I really have no idea how you interpreted my post to elicit this response.


----------



## CannonFodder (Apr 30, 2012)

LizardKing said:


> I really have no idea how you interpreted my post to elicit this response.


I was aiming it more at OP.

I don't really care for the console wars or that crap.
Why  I don't give a crap about consoles vs. pc?  Game companies don't  actually give a crap about you.  They just want your  money and will do anything for a profit margin.  A prime example of this  is how halo 4 from what we have seen is trying to emulate COD.  Halo 4 is even coming out in november to try and compete with COD.

Why was 343 industries made?  Cause there's still a market for the halo franchise and they're willing to squeeze every last cent out until they've ran the franchise into the ground.


----------



## Sarcastic Coffeecup (Apr 30, 2012)

I fail to see the guy he shot. Even with the lag explanation I still fail to see the guy.


----------



## Rhampage (Apr 30, 2012)

He's a sorcerer behind the trigger.


----------



## Ash (Apr 30, 2012)

Hey guise. yeah sorry I never recorded the actual clip so I dont have an HD copy that could be made. but what probably happened was a mixture of lag and probably a ricochet 

I looked over and saw him move off his spawn on red flag. I zoomed in and as I shot it was either a delayed shot so it looked like it hit the wall, or it bounced from the corner and clipped his hit box in the head, which also was probably lag, so he was technically around the block when the head shot registered. 
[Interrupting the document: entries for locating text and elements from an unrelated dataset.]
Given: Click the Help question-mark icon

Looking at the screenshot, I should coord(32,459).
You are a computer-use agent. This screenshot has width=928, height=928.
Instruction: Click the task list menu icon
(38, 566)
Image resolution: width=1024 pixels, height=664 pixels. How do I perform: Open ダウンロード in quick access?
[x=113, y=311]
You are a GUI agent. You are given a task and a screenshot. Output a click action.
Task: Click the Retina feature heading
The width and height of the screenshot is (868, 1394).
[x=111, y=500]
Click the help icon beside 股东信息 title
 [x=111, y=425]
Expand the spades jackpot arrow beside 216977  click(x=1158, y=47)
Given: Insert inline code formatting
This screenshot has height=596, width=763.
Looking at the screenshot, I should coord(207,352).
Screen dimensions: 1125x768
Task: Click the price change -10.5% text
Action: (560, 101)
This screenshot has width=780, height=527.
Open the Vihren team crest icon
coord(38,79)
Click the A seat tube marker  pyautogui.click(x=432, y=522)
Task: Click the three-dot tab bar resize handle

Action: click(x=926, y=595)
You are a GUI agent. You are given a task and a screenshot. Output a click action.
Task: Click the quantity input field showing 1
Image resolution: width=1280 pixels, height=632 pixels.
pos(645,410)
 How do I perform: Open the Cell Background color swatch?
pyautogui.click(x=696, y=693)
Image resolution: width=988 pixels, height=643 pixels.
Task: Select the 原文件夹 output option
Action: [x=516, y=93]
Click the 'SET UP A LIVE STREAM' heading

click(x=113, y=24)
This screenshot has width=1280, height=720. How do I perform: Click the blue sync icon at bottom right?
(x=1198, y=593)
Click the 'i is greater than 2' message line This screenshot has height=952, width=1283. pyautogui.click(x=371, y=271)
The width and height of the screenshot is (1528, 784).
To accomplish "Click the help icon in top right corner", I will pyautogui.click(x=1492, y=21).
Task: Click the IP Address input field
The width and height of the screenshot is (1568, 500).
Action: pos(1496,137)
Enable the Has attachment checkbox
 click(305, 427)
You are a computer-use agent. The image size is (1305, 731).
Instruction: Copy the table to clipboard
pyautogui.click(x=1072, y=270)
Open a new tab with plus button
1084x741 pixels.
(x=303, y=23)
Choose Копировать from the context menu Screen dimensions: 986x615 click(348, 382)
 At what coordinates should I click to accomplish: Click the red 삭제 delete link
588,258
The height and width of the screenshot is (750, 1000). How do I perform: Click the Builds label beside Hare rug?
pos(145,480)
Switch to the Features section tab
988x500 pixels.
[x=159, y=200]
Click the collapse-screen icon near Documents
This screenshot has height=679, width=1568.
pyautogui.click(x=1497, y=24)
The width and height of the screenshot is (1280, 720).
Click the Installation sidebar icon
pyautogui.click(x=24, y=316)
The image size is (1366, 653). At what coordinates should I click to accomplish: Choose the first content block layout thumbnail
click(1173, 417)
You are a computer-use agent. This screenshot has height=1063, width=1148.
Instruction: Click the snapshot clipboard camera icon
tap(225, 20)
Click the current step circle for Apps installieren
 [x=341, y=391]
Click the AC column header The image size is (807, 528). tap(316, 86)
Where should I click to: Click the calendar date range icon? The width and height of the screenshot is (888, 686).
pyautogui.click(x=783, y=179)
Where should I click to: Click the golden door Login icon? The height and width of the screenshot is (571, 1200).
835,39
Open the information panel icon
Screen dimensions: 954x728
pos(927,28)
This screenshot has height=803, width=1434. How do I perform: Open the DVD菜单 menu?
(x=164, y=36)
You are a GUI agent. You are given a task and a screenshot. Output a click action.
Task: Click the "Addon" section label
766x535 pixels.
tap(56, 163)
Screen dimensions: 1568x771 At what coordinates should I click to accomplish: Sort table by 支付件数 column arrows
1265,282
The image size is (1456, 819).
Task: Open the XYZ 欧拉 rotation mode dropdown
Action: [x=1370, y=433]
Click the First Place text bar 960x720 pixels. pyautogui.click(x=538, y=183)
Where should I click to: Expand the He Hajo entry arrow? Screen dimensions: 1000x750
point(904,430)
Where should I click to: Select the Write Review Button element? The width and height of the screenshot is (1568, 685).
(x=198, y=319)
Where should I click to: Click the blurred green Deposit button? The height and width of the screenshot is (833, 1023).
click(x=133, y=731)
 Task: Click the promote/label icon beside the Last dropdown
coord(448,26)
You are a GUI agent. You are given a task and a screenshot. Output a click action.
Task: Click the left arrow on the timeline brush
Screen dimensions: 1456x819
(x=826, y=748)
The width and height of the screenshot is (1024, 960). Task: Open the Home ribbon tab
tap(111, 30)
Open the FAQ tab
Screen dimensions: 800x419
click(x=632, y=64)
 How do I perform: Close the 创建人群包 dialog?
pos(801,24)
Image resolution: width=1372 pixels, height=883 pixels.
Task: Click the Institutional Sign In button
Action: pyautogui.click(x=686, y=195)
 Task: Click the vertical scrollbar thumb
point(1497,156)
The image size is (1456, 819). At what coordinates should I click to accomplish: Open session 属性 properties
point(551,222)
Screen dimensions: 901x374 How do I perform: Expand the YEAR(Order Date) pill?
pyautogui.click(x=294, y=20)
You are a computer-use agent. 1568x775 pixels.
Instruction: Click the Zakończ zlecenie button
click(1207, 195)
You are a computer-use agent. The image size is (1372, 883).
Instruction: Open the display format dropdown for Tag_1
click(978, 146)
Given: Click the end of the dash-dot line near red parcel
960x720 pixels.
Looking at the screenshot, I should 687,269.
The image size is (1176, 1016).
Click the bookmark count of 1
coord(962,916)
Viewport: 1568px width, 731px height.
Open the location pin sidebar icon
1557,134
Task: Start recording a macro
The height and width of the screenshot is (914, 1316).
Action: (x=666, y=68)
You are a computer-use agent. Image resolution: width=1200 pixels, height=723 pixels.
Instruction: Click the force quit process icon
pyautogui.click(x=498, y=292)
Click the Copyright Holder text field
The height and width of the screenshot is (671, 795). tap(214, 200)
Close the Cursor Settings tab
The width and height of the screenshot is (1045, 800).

Xbox live is tricky business with the different connections playing huge parts in kills. so its not a big deal. No need to get upset over a simple snipe ha hah.


----------



## Mxpklx (Apr 30, 2012)

Ash said:


> Hey guise. yeah sorry I never recorded the actual clip so I dont have an HD copy that could be made. but what probably happened was a mixture of lag and probably a ricochet
> 
> I looked over and saw him move off his spawn on red flag. I zoomed in and as I shot it was either a delayed shot so it looked like it hit the wall, or it bounced from the corner and clipped his hit box in the head, which also was probably lag, so he was technically around the block when the head shot registered.
> 
> Xbox live is tricky business with the different connections playing huge parts in kills. so its not a big deal. No need to get upset over a simple snipe ha hah.


I made a lag switch once. It was pretty fun until the update that stopped it, then it ended horribly in a private match on mw2.


----------